### Source data:
.....

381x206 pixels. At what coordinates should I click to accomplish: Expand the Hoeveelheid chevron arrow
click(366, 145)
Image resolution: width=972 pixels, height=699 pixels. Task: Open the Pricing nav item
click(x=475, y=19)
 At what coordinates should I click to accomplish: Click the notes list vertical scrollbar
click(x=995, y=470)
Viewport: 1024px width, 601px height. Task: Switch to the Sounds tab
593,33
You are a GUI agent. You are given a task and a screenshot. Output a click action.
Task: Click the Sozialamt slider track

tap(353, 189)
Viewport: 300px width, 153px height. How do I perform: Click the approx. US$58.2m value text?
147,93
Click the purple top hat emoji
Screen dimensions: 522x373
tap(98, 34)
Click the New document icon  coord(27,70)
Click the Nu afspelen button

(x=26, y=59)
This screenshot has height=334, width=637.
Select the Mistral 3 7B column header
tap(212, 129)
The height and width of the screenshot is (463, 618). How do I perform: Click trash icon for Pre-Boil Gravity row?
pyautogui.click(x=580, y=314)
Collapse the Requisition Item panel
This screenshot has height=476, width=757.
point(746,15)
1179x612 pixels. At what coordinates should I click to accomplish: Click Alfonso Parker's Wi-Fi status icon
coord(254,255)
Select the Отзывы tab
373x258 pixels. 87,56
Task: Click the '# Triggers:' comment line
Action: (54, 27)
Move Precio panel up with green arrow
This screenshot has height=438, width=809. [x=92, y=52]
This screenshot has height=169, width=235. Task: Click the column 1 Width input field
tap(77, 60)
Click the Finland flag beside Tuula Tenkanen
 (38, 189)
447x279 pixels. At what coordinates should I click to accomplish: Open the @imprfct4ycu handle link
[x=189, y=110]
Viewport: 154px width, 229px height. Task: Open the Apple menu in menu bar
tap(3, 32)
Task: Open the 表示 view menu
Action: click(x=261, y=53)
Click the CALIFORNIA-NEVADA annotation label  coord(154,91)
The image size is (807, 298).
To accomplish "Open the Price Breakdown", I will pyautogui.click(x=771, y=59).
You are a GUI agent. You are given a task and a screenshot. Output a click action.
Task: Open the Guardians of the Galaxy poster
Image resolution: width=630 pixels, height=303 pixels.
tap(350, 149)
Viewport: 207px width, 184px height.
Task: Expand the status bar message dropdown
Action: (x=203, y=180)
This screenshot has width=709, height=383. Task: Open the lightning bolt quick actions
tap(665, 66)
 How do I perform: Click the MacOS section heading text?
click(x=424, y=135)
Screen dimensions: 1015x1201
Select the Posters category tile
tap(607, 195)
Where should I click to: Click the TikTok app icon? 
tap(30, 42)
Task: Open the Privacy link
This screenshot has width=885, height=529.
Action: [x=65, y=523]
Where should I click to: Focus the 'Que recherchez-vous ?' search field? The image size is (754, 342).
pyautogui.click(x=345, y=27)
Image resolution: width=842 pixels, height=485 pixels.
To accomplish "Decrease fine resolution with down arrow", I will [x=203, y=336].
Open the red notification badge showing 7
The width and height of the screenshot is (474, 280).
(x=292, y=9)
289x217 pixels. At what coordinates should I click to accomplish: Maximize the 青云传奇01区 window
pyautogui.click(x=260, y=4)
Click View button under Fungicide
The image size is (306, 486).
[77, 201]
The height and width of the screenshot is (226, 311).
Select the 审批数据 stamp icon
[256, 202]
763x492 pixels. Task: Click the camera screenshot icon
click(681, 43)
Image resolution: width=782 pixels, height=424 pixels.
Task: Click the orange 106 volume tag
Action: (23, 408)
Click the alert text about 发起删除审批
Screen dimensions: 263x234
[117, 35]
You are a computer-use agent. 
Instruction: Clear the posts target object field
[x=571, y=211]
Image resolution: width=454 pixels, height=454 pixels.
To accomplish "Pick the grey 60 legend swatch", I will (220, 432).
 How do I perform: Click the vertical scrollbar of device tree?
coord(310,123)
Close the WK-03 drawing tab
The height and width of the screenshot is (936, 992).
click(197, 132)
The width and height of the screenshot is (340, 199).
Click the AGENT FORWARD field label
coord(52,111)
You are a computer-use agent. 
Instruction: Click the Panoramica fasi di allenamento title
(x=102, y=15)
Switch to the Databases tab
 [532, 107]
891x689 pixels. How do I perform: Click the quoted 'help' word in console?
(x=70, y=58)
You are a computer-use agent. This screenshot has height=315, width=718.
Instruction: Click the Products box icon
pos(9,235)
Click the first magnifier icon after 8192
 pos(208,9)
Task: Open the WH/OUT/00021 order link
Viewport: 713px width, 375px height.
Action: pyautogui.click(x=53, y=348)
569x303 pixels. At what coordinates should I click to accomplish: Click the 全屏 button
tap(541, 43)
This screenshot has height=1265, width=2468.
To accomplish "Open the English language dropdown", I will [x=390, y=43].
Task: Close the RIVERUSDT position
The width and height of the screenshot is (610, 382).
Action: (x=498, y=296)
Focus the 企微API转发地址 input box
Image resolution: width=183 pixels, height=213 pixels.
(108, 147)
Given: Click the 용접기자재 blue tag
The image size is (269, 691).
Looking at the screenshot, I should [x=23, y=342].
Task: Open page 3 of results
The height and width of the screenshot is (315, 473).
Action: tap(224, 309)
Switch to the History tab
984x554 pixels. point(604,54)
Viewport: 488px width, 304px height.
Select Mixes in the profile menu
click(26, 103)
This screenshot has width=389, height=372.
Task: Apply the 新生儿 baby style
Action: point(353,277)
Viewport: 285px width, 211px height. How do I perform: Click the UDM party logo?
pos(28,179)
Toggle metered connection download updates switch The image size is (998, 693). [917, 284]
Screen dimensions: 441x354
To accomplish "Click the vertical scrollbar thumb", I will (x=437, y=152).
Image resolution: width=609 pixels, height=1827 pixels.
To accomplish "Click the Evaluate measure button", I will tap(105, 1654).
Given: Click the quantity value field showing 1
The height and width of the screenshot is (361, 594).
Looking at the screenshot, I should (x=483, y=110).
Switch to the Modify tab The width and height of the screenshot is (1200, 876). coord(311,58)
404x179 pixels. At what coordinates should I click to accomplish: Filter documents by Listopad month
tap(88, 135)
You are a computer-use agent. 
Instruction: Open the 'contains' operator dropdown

.....

### Task brief:
Without altering a single word, set down all the entries again.

### Result of the exercise:
381x206 pixels. At what coordinates should I click to accomplish: Expand the Hoeveelheid chevron arrow
click(366, 145)
Image resolution: width=972 pixels, height=699 pixels. Task: Open the Pricing nav item
click(x=475, y=19)
 At what coordinates should I click to accomplish: Click the notes list vertical scrollbar
click(x=995, y=470)
Viewport: 1024px width, 601px height. Task: Switch to the Sounds tab
593,33
You are a GUI agent. You are given a task and a screenshot. Output a click action.
Task: Click the Sozialamt slider track

tap(353, 189)
Viewport: 300px width, 153px height. How do I perform: Click the approx. US$58.2m value text?
147,93
Click the purple top hat emoji
Screen dimensions: 522x373
tap(98, 34)
Click the New document icon  coord(27,70)
Click the Nu afspelen button

(x=26, y=59)
This screenshot has height=334, width=637.
Select the Mistral 3 7B column header
tap(212, 129)
The height and width of the screenshot is (463, 618). How do I perform: Click trash icon for Pre-Boil Gravity row?
pyautogui.click(x=580, y=314)
Collapse the Requisition Item panel
This screenshot has height=476, width=757.
point(746,15)
1179x612 pixels. At what coordinates should I click to accomplish: Click Alfonso Parker's Wi-Fi status icon
coord(254,255)
Select the Отзывы tab
373x258 pixels. 87,56
Task: Click the '# Triggers:' comment line
Action: (54, 27)
Move Precio panel up with green arrow
This screenshot has height=438, width=809. [x=92, y=52]
This screenshot has height=169, width=235. Task: Click the column 1 Width input field
tap(77, 60)
Click the Finland flag beside Tuula Tenkanen
 (38, 189)
447x279 pixels. At what coordinates should I click to accomplish: Open the @imprfct4ycu handle link
[x=189, y=110]
Viewport: 154px width, 229px height. Task: Open the Apple menu in menu bar
tap(3, 32)
Task: Open the 表示 view menu
Action: click(x=261, y=53)
Click the CALIFORNIA-NEVADA annotation label  coord(154,91)
The image size is (807, 298).
To accomplish "Open the Price Breakdown", I will pyautogui.click(x=771, y=59).
You are a GUI agent. You are given a task and a screenshot. Output a click action.
Task: Open the Guardians of the Galaxy poster
Image resolution: width=630 pixels, height=303 pixels.
tap(350, 149)
Viewport: 207px width, 184px height.
Task: Expand the status bar message dropdown
Action: (x=203, y=180)
This screenshot has width=709, height=383. Task: Open the lightning bolt quick actions
tap(665, 66)
 How do I perform: Click the MacOS section heading text?
click(x=424, y=135)
Screen dimensions: 1015x1201
Select the Posters category tile
tap(607, 195)
Where should I click to: Click the TikTok app icon? 
tap(30, 42)
Task: Open the Privacy link
This screenshot has width=885, height=529.
Action: [x=65, y=523]
Where should I click to: Focus the 'Que recherchez-vous ?' search field? The image size is (754, 342).
pyautogui.click(x=345, y=27)
Image resolution: width=842 pixels, height=485 pixels.
To accomplish "Decrease fine resolution with down arrow", I will [x=203, y=336].
Open the red notification badge showing 7
The width and height of the screenshot is (474, 280).
(x=292, y=9)
289x217 pixels. At what coordinates should I click to accomplish: Maximize the 青云传奇01区 window
pyautogui.click(x=260, y=4)
Click View button under Fungicide
The image size is (306, 486).
[77, 201]
The height and width of the screenshot is (226, 311).
Select the 审批数据 stamp icon
[256, 202]
763x492 pixels. Task: Click the camera screenshot icon
click(681, 43)
Image resolution: width=782 pixels, height=424 pixels.
Task: Click the orange 106 volume tag
Action: (23, 408)
Click the alert text about 发起删除审批
Screen dimensions: 263x234
[117, 35]
You are a computer-use agent. 
Instruction: Clear the posts target object field
[x=571, y=211]
Image resolution: width=454 pixels, height=454 pixels.
To accomplish "Pick the grey 60 legend swatch", I will (220, 432).
 How do I perform: Click the vertical scrollbar of device tree?
coord(310,123)
Close the WK-03 drawing tab
The height and width of the screenshot is (936, 992).
click(197, 132)
The width and height of the screenshot is (340, 199).
Click the AGENT FORWARD field label
coord(52,111)
You are a computer-use agent. 
Instruction: Click the Panoramica fasi di allenamento title
(x=102, y=15)
Switch to the Databases tab
 [532, 107]
891x689 pixels. How do I perform: Click the quoted 'help' word in console?
(x=70, y=58)
You are a computer-use agent. This screenshot has height=315, width=718.
Instruction: Click the Products box icon
pos(9,235)
Click the first magnifier icon after 8192
 pos(208,9)
Task: Open the WH/OUT/00021 order link
Viewport: 713px width, 375px height.
Action: pyautogui.click(x=53, y=348)
569x303 pixels. At what coordinates should I click to accomplish: Click the 全屏 button
tap(541, 43)
This screenshot has height=1265, width=2468.
To accomplish "Open the English language dropdown", I will [x=390, y=43].
Task: Close the RIVERUSDT position
The width and height of the screenshot is (610, 382).
Action: (x=498, y=296)
Focus the 企微API转发地址 input box
Image resolution: width=183 pixels, height=213 pixels.
(108, 147)
Given: Click the 용접기자재 blue tag
The image size is (269, 691).
Looking at the screenshot, I should [x=23, y=342].
Task: Open page 3 of results
The height and width of the screenshot is (315, 473).
Action: tap(224, 309)
Switch to the History tab
984x554 pixels. point(604,54)
Viewport: 488px width, 304px height.
Select Mixes in the profile menu
click(26, 103)
This screenshot has width=389, height=372.
Task: Apply the 新生儿 baby style
Action: point(353,277)
Viewport: 285px width, 211px height. How do I perform: Click the UDM party logo?
pos(28,179)
Toggle metered connection download updates switch The image size is (998, 693). [917, 284]
Screen dimensions: 441x354
To accomplish "Click the vertical scrollbar thumb", I will (x=437, y=152).
Image resolution: width=609 pixels, height=1827 pixels.
To accomplish "Click the Evaluate measure button", I will tap(105, 1654).
Given: Click the quantity value field showing 1
The height and width of the screenshot is (361, 594).
Looking at the screenshot, I should (x=483, y=110).
Switch to the Modify tab The width and height of the screenshot is (1200, 876). coord(311,58)
404x179 pixels. At what coordinates should I click to accomplish: Filter documents by Listopad month
tap(88, 135)
You are a computer-use agent. 
Instruction: Open the 'contains' operator dropdown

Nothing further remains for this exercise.